The involvement of adenosine receptors in the effect of dizocilpine on mice in the elevated plus-maze.

It has been claimed that blockade of receptors for N-methyl-D-aspartate (NMDA) can enhance adenosine receptor function on single neurones. Previous work has also indicated that the NMDA channel blocker dizocilpine, and the A1 selective agonist N6-cyclopentyladenosine (CPA) both had anxiolytic profiles in the elevated plus-maze. The anxiolytic effect of dizocilpine was accompanied by an increase in locomotor activity. In the present study, the elevated plus-maze has been used to determine whether dizocilpine's effects on behaviour are mediated through activation of adenosine receptors.

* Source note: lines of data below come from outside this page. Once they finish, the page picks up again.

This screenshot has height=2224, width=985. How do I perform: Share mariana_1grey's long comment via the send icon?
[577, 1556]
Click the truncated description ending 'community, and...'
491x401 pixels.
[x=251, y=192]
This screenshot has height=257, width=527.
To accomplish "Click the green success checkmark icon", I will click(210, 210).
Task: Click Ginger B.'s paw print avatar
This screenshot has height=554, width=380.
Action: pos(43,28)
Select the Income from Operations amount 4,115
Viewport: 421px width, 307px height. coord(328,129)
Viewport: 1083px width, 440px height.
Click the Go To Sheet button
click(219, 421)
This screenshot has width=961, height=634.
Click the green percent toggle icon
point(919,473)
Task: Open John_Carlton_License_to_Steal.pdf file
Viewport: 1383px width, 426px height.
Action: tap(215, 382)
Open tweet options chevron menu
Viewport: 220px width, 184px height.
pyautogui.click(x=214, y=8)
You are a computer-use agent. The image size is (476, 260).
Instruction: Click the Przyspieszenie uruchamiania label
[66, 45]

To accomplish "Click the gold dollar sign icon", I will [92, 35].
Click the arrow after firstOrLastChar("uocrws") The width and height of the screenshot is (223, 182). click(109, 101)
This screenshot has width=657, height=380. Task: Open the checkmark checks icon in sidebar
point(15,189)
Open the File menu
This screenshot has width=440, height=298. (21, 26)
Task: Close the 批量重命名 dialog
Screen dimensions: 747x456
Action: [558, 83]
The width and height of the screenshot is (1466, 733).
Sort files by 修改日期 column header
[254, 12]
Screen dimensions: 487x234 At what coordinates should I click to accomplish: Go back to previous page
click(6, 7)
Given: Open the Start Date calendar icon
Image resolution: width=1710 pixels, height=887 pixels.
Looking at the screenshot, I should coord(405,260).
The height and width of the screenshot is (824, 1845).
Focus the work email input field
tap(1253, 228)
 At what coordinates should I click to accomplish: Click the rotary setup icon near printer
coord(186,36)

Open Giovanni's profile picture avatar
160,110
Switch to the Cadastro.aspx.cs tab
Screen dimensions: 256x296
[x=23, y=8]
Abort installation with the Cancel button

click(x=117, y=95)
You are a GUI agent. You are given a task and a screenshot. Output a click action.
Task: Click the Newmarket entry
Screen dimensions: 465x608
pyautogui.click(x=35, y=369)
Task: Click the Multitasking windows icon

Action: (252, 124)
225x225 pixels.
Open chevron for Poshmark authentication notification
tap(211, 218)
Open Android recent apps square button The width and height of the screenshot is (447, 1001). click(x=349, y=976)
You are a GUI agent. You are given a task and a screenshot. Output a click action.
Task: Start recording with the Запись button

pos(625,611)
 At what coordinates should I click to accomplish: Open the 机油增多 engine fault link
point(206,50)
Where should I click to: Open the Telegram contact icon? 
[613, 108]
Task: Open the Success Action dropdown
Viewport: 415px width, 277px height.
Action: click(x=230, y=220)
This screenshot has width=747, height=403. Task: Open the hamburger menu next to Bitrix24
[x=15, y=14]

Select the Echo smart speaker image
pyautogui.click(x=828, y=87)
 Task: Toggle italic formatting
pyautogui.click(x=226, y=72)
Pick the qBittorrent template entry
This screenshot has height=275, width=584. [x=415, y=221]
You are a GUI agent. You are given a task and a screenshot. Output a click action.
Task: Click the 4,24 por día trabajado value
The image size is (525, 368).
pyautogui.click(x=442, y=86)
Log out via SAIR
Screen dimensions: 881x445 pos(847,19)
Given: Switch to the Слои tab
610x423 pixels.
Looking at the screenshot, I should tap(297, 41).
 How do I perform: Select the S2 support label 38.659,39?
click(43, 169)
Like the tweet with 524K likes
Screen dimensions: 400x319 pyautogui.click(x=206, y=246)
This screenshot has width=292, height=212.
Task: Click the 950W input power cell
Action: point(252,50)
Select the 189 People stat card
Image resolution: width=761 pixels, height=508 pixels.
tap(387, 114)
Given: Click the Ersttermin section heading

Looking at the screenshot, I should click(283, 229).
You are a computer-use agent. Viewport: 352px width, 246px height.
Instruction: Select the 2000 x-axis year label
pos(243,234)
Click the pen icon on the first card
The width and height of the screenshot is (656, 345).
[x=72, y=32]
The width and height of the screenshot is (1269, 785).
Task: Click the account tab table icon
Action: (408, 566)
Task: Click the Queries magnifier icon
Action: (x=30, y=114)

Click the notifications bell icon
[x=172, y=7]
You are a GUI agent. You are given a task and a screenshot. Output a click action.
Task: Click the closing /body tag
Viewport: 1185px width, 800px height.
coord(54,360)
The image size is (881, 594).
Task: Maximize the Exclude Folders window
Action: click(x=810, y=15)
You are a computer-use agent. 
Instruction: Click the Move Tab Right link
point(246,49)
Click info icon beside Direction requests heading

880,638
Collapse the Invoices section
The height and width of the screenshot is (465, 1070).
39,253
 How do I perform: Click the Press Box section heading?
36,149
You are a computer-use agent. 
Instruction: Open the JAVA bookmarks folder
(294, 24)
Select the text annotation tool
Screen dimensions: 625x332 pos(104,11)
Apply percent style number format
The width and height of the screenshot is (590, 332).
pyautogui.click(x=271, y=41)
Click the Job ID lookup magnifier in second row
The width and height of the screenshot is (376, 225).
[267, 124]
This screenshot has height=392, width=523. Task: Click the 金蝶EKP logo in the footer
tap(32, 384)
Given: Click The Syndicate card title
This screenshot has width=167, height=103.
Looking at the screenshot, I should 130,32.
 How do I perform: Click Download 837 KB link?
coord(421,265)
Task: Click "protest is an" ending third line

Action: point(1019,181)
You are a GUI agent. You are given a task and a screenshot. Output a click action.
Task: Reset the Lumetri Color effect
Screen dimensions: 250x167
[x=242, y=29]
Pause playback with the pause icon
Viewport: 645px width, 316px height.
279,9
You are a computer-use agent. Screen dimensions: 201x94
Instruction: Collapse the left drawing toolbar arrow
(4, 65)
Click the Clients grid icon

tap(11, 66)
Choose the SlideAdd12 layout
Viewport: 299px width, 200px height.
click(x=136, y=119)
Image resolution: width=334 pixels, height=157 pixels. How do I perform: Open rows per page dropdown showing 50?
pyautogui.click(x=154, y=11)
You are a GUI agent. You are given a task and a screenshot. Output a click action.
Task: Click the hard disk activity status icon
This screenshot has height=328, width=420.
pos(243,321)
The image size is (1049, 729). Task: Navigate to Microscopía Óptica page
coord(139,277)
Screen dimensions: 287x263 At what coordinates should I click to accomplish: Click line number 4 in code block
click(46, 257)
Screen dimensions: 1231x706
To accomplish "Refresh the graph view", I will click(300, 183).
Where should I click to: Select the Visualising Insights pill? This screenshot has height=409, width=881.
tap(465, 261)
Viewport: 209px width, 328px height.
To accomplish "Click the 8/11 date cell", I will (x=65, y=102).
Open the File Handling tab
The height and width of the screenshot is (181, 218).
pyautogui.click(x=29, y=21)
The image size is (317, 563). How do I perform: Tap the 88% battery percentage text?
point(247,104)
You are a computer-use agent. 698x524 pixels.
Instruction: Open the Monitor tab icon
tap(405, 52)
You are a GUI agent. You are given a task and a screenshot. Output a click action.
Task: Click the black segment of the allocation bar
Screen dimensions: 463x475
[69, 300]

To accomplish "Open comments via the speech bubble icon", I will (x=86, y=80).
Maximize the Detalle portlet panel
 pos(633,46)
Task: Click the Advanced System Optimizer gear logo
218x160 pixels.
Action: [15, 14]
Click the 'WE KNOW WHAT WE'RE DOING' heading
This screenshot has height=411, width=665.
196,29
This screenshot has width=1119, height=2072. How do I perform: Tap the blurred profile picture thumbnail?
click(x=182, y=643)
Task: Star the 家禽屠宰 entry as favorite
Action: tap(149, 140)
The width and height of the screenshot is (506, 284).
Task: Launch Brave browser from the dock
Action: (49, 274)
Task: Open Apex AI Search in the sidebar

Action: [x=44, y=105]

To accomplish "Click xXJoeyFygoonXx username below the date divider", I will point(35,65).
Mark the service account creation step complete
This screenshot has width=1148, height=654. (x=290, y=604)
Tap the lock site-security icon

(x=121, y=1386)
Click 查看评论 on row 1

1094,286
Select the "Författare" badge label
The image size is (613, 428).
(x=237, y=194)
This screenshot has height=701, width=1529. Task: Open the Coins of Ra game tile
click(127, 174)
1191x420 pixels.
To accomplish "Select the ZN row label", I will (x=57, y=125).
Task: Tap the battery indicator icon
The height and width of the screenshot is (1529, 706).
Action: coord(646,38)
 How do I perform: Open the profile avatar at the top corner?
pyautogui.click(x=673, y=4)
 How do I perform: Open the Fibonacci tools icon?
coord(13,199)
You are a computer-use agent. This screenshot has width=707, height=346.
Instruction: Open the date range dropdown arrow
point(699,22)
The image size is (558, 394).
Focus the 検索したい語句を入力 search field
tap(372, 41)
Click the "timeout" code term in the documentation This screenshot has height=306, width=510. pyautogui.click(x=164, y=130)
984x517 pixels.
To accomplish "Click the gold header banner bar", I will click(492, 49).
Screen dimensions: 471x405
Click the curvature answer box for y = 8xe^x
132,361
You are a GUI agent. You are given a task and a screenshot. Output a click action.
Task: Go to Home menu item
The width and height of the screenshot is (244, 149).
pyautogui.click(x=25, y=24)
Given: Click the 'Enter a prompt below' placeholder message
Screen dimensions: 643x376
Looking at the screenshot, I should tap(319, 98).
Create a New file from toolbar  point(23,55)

When co-administered with dizocilpine (0.05 mg/kg), CPA (0.05 mg/kg) reduced the anxiolytic and locomotor effects of dizocilpine. The A1 selective antagonist 1,3-dipropyl-8-cyclopentylxanthine (CPX, 0.05 mg/kg) had no effect when administered alone. When co-administered with dizocilpine, CPX reversed the anxiolytic and increased locomotor effects induced by dizocilpine. The A2 receptor selective agonist N6-[2-(3,5-dimethoxyphenyl)-2(2-methylphenyl)ethyladenosine (DPMA) (1 mg/kg) reversed both the anxiolytic effect and the increased locomotion induced by dizocilpine, while the A2 selective antagonist 3,7-dimethyl-1-propargylxanthine (DMPX) (1 mg/kg) did not. It is concluded that at least part of the anxiolytic and locomotor stimulant properties of dizocilpine may be explained by the release of endogenous adenosine acting at A1, but not A2 receptors.